Конечно, я не мог упустить свой шанс ближе познакомиться со всем, о чем когда-то делал рефераты. Изучал новости, но быстро запутался в неоднозначности толкований. Листал мемы, которые для меня были как наскальные рисунки. Просил Яну принести мне из библиотеки бумажные книги и читал их, испытывая некое новое чувство, а также уколы стыда за самозабвенные радости детства. Когда у Яны было время, вместе ходили в музеи, в театры. Только московские, конечно, для покупки железнодорожных и авиабилетов мне были нужны документы. Рискнуть и рассказать жалостливую историю в паспортном столе мы так и не решились – не было даже сведений о том, где я родился, где обучался и работал.
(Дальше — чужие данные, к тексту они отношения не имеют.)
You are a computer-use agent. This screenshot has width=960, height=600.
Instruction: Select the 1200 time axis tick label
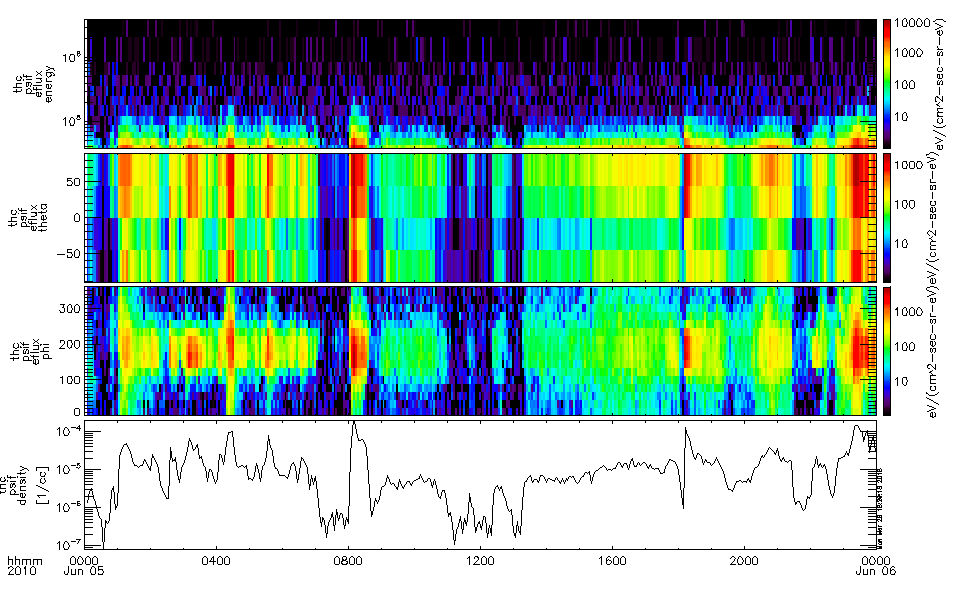click(480, 560)
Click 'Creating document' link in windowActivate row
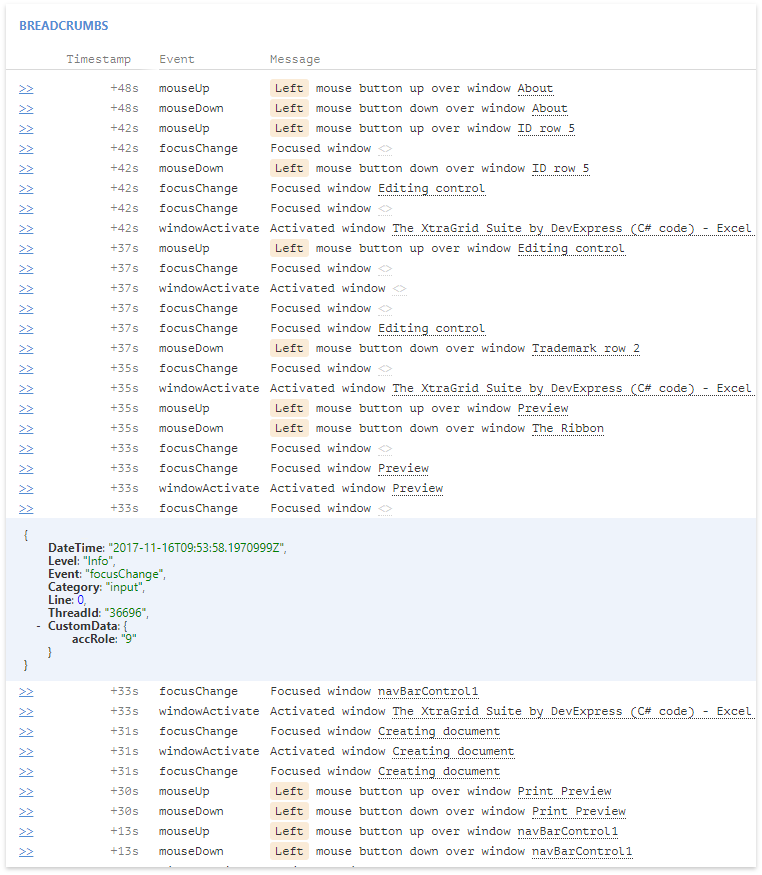 453,752
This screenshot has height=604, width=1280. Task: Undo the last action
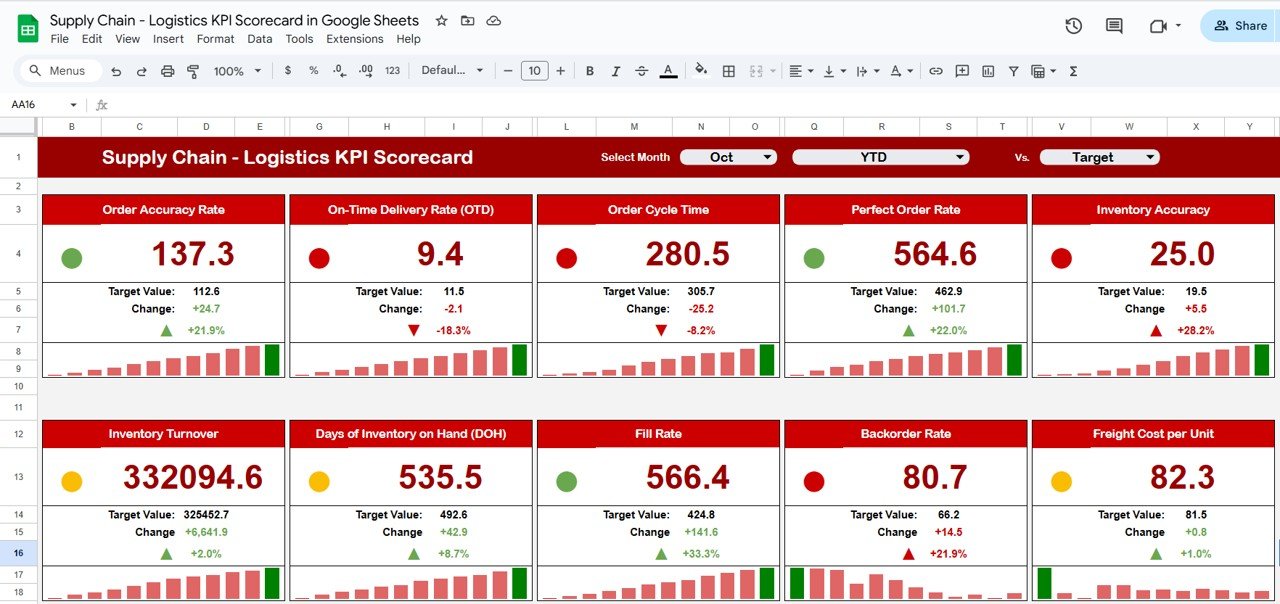(118, 71)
Своим знакомым, даже родителям, Яна обо мне не говорила. Возможно, ей было непривычно вести такой замкнутый образ жизни. Я хотел, чтобы ей не было скучно со мной, и искал развлечения для нее. Рассказывал ей истории о себе и о своих знакомых, и в антураже XXII века это было довольно забавно. Иногда смотрели фильмы и сериалы, обсуждали их. Я пробовал блюда, о которых раньше только читал, и они были приготовлены человеческими руками, и хлеб не был нарезан идеально ровно, и котлеты бывали подгоревшими, и все это было прекрасно.
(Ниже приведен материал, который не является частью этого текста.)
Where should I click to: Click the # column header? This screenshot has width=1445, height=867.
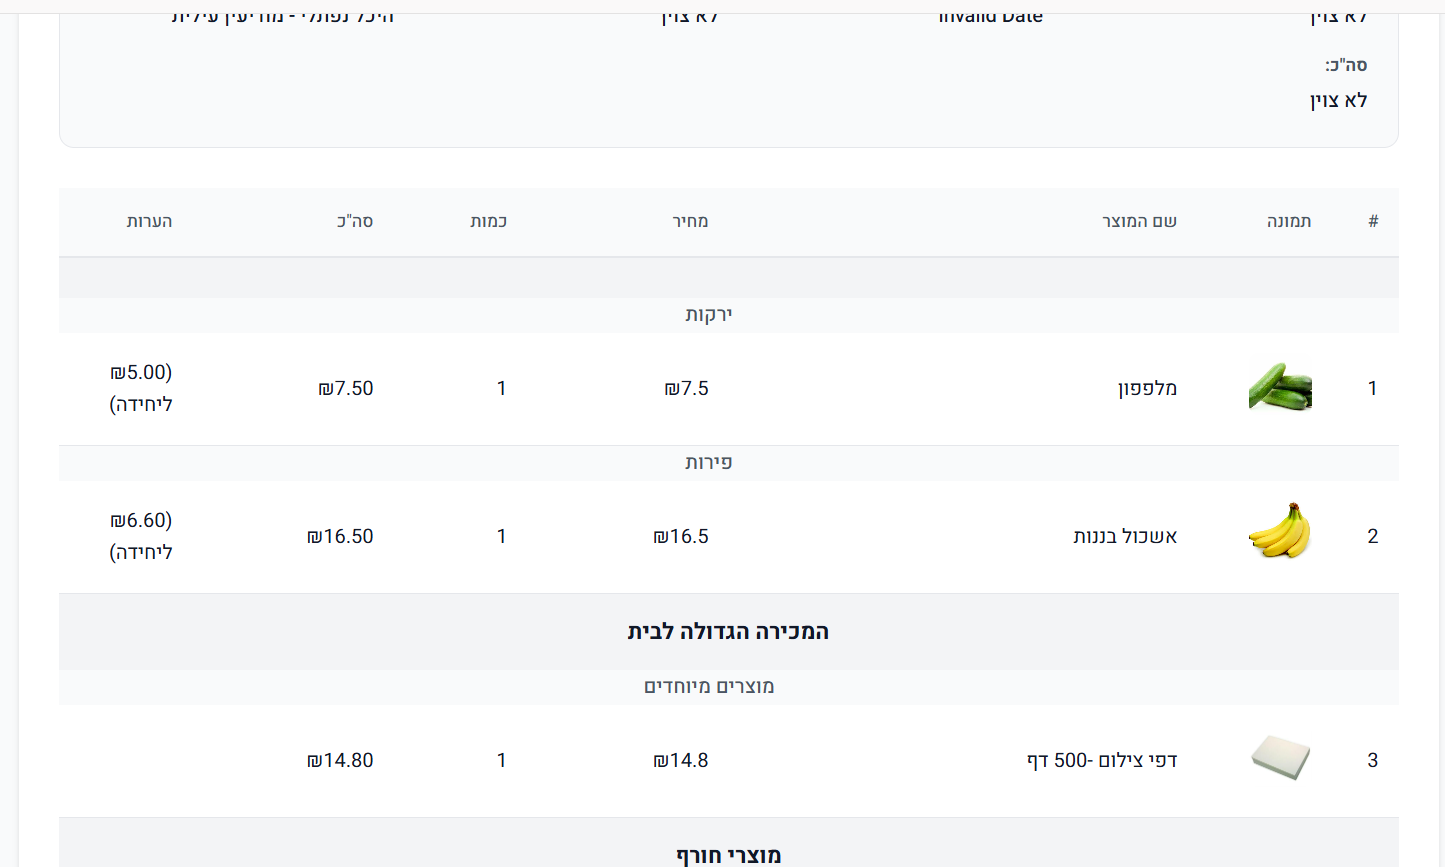[1373, 221]
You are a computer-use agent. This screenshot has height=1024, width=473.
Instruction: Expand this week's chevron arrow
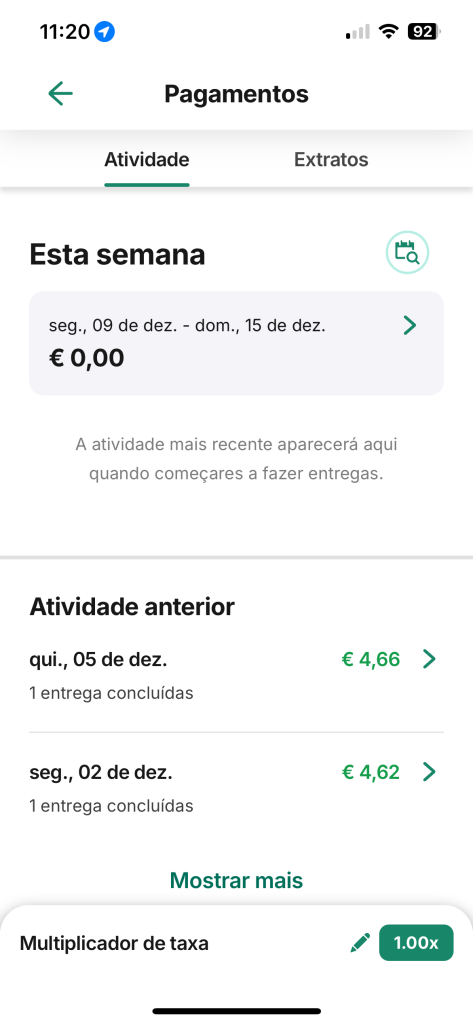click(x=410, y=325)
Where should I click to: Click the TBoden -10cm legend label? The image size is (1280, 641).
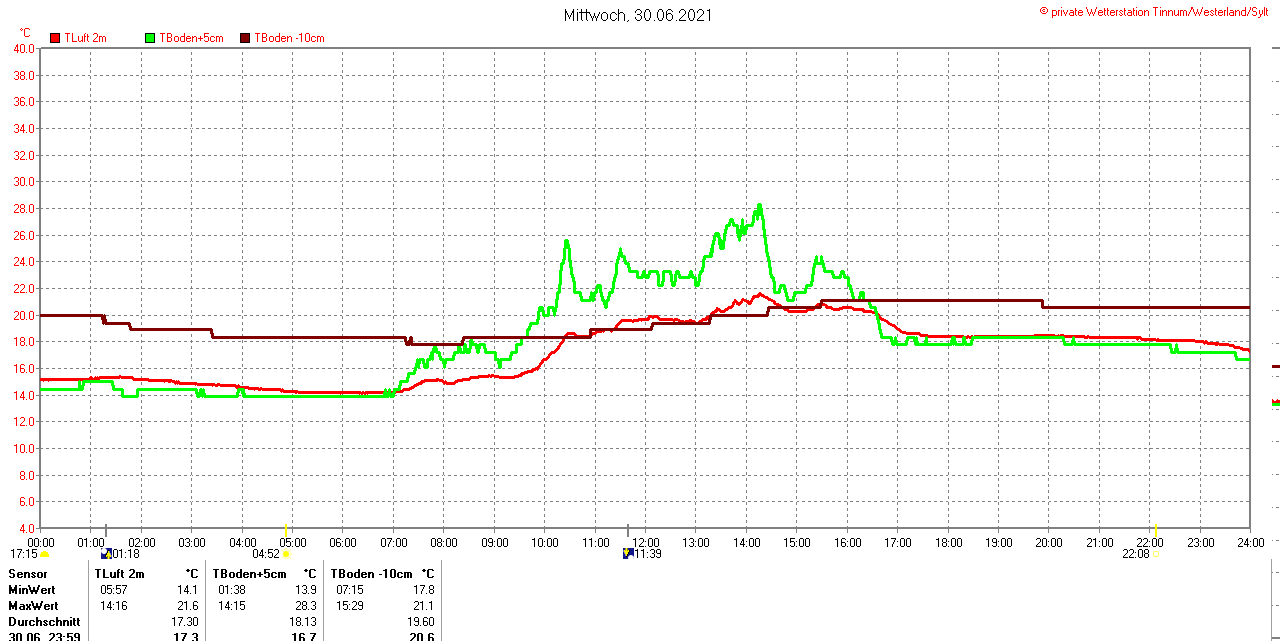pyautogui.click(x=289, y=38)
Моя юная душа требовала приключений, и мне хотелось не только приобщаться к искусству. Однако бары и ночные клубы для меня оказались под запретом – Яна сообщила, что ее материнский инстинкт не настолько развит, чтобы заботиться обо мне в том состоянии, в каком я могу оказаться после контакта с несинтетическими алкогольными напитками.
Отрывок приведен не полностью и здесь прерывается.